WHAT THE EXERCISE ASKS: Type again, exactly, the lines below from the start through the line that includes "You are a computer-use".
*** Opening DATA SHOWN ***
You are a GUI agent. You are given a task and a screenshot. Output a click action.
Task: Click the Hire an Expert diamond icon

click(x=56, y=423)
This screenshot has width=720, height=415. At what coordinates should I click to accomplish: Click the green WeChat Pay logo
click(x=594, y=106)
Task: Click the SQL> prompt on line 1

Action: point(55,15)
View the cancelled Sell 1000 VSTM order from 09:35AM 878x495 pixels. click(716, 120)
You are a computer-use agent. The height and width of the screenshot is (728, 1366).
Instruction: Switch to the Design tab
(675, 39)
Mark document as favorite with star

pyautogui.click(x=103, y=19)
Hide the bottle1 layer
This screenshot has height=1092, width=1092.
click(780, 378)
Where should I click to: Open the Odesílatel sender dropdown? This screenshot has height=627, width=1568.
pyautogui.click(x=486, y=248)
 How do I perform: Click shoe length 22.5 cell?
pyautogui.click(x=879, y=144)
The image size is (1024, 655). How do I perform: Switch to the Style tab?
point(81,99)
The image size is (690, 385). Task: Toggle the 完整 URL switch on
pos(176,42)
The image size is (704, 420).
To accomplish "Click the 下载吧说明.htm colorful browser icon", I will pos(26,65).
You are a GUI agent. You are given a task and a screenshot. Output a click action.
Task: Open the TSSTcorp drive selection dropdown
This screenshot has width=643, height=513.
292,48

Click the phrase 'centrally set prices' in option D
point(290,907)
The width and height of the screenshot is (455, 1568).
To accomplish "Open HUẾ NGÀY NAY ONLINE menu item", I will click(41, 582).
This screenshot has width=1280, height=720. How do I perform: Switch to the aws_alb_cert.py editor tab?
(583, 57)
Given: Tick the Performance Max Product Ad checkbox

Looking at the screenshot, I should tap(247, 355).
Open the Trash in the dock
*** Closing DATA SHOWN ***
PROBLEM SOLUTION:
You are a GUI agent. You are given a task and a screenshot. Output a click action.
Task: Click the Hire an Expert diamond icon

click(x=56, y=423)
This screenshot has width=720, height=415. At what coordinates should I click to accomplish: Click the green WeChat Pay logo
click(x=594, y=106)
Task: Click the SQL> prompt on line 1

Action: point(55,15)
View the cancelled Sell 1000 VSTM order from 09:35AM 878x495 pixels. click(716, 120)
You are a computer-use agent. The height and width of the screenshot is (728, 1366).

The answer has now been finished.